Pode-se supor que na medida em que a governabilidade fiscal e financeira forem aumentar numa visão otimista de recuperação financeira dos estados, será possível recuperar o correto balanceamento institucional entre as unidades de planejamento e aquelas que controlam o “caixa”. Novos métodos de planejamento – agora prontos para lidar com a incerteza, com problemas difusos e com cenários e atores em disputa – aos poucos plantam “sementes teóricas” nas novas gerações de planejadores, gestores políticos, parlamentares e dirigentes partidários de várias matizes ideológicas fornecem suporte ético-moral para superar o abismo entre a esfera técnica e política. A politização crescente da sociedade que cobra resultados eficazes e acesso democrático aos “negócios do Estado” e a necessidade de defender o sistema democrático da predação do mercado desregulado – ao lado de outros fatores intervenientes – recolocarão inexoravelmente o tema do planejamento público na agenda contemporânea.

Todo o fio condutor que orienta a possibilidade de recuperar a capacidade de planejamento do Estado na esfera regional, considerando a extrema dificuldade imposta pelo pacto federativo que progressivamente reconcentra meios no Estado nacional e descentraliza encargos, deve portanto, assumir um conceito de governança participativa sem instrumentalizar a participação ou diminuí-la simplificando-a no nível rotineiro de uma simples good pratice.
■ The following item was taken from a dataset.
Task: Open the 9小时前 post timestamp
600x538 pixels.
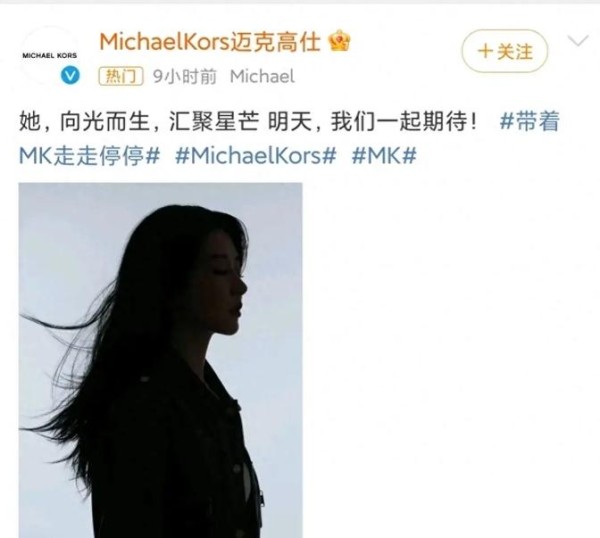Action: click(x=184, y=77)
Uma nova forma de fazer planejamento pode, neste caso, ser uma caminho de condução do governo para novos patamares de governabilidade, de sustentação social. Para isso só há uma única prerrogativa cara mesmo para as forças políticas mais libertárias: a efetiva disposição política para construir espaços de transferência de poder ao povo organizado, de mobilizar os quadros públicos para um compromisso efetivo com a direção do Estado, em colocar cada vez mais processos de democracia direta e universal no centro de uma nova governance, uma utopia possível.